Mixxy · 27/06/2013 06:50

Funnily enough Slainte, there was already uproar when I said I'd be going home for Christmas. Because the ILs are only side of his extended family. Smile

OP posts:
kelda · 27/06/2013 06:56

May be a silly question, but is public transport not an option?

Jaynebxl · 27/06/2013 06:56

Still can't see why DH can't take July 4 off and go too, or come pick you up after work and see his family on the holiday too. Or you stay over just one night.

Ah yes I can see a reason... It's because you don't like them and don't want to go. Especially since you have already announced you are making a much bigger effort to see your family for Christmas.

MojitoMagnet · 27/06/2013 06:58

I agree it seems to me that you don't actually want to see your inlaws and the driving issue is a convenient excuse.

tbh I don't blame you - you wouldn't be the only one who didn't fancy spending extensive time with the in-laws, especially if DH will be working and so not there to back you up.
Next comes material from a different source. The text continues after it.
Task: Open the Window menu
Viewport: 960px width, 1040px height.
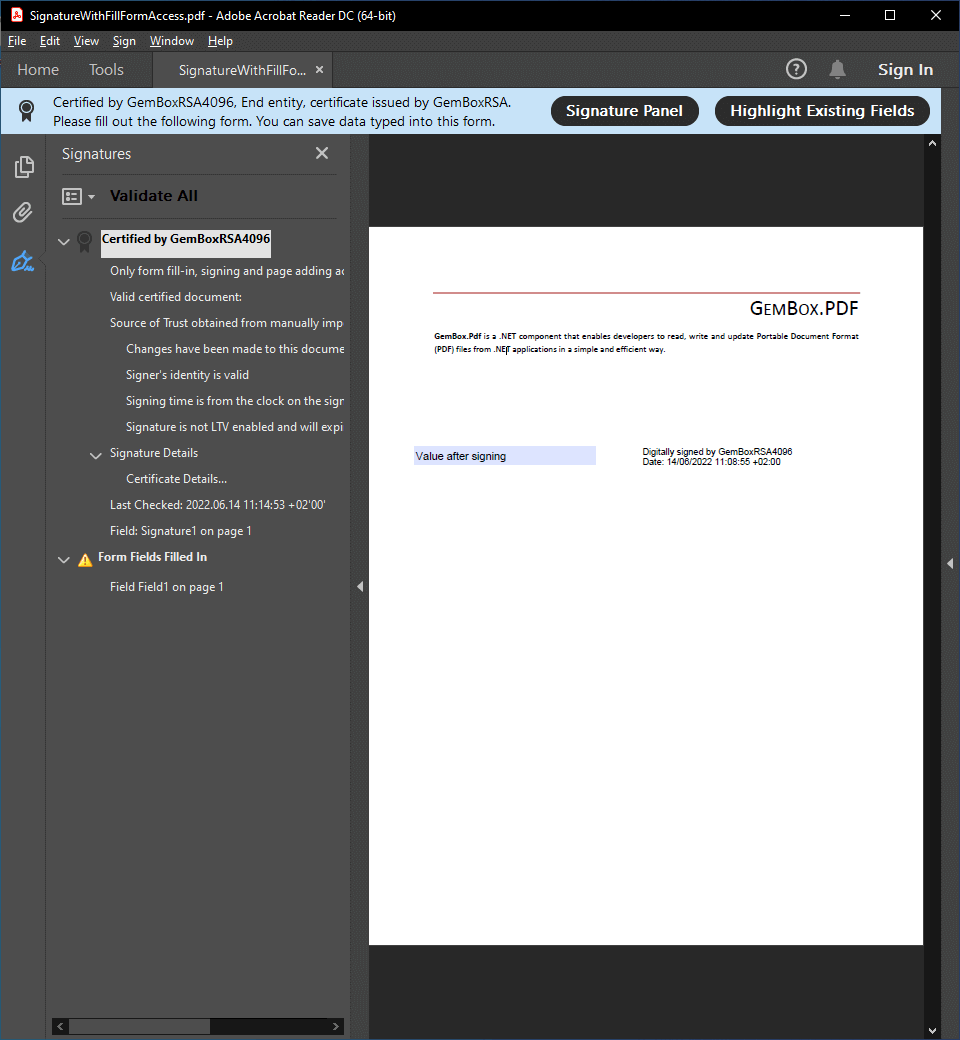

My DH and I both get on really well with each others parents but even so neither of us would expect the other to go and take the DC to spend time with the in-law set of parents alone.

If you do get on well enough to make an effort there are clearly plenty of options to get around this issue (if it was me, I think I'd be asking to stay over at the BILs house but that's just one of dozens of ideas) but if you don't that's fair enough. The thing is, that there are so many options that it is reasonable of your MIL to be annoyed at you using this excuse because it is transparrently an issue that you could get around if you wanted to. I think you'd be better off not using this as the reason not to see them.

Partridge · 27/06/2013 07:04

This reply has been deleted

Message deleted by Mumsnet for breaking our Talk Guidelines. Replies may also be deleted.

Mixxy · 27/06/2013 07:04

jaynebxl My husband can't take the 4th off as he is performing at Lincoln Center.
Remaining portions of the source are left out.